Capítulo 0033: A espiã
— V-vocês vão se arrepender disso! — A voz do garoto saiu aguda e trêmula, como se nem a sua boca tivesse a coragem de se mexer. — A guilda dos ladrões vai ouvir falar disso. T-tô avisando.
— Huh? — Gwen sorriu. — Eles vão, é?
— V-vão! E quando souberem o que fizeram, vão mandar assassinos atrás de vocês e de toda a sua família. Eles têm bruxos poderosos, capazes de conjurar dezenas, não, centenas de demônios das sombras! Chamam eles de A Ordem Sombria dos Demônios Assassinos.
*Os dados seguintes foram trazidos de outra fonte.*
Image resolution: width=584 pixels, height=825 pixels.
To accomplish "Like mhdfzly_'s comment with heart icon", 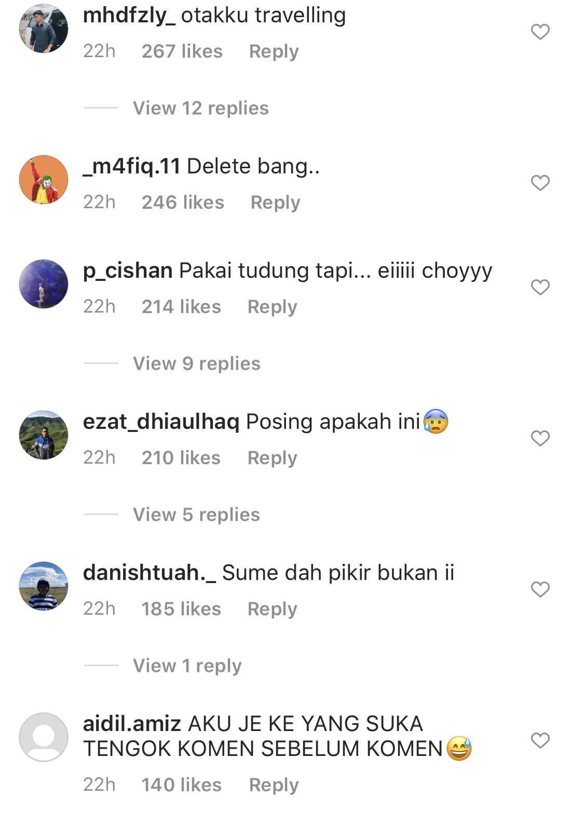I will point(540,32).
Gwen deixou uma risadinha escapar.
— E-eu tô falando sério! Eles vão matar vocês se eu pedir. São demônios de verdade… E-eles não dormem, não podem ser mortos e sempre sabem onde cês tão… S-se acham que o conde vai–
— E desde quando a guilda se importa com uns ratinhos de rua?
— E-eu não sou um rato! Sou um membro da guilda! U-um membro importante.
Gwen se aproximou, pegando o queixo do garoto e virando o seu rosto de um lado para o outro, tal como um vendedor de escravos avaliando a sua mercadoria, então disse:
— A guilda não gosta de mentirosos. Nem que usem uma marca falsa pra enganar os clientes. Isso faz mal pros negócios.
O rosto do garoto ficou pálido e molhado de suor. Por um momento, pareceu que iria chorar.
— Relaxa moleque. — Ela o soltou e então pôs uma moeda de prata em sua mão, sorrindo gentilmente. — Só queremos contratar os seus serviços. Foi mal pelos seus amigos, mas a culpa é meio que de vocês também, né? Tipo, quem enfrenta um espadachim com o dobro do seu tamanho? Ladrões deviam ser mais espertos do que isso.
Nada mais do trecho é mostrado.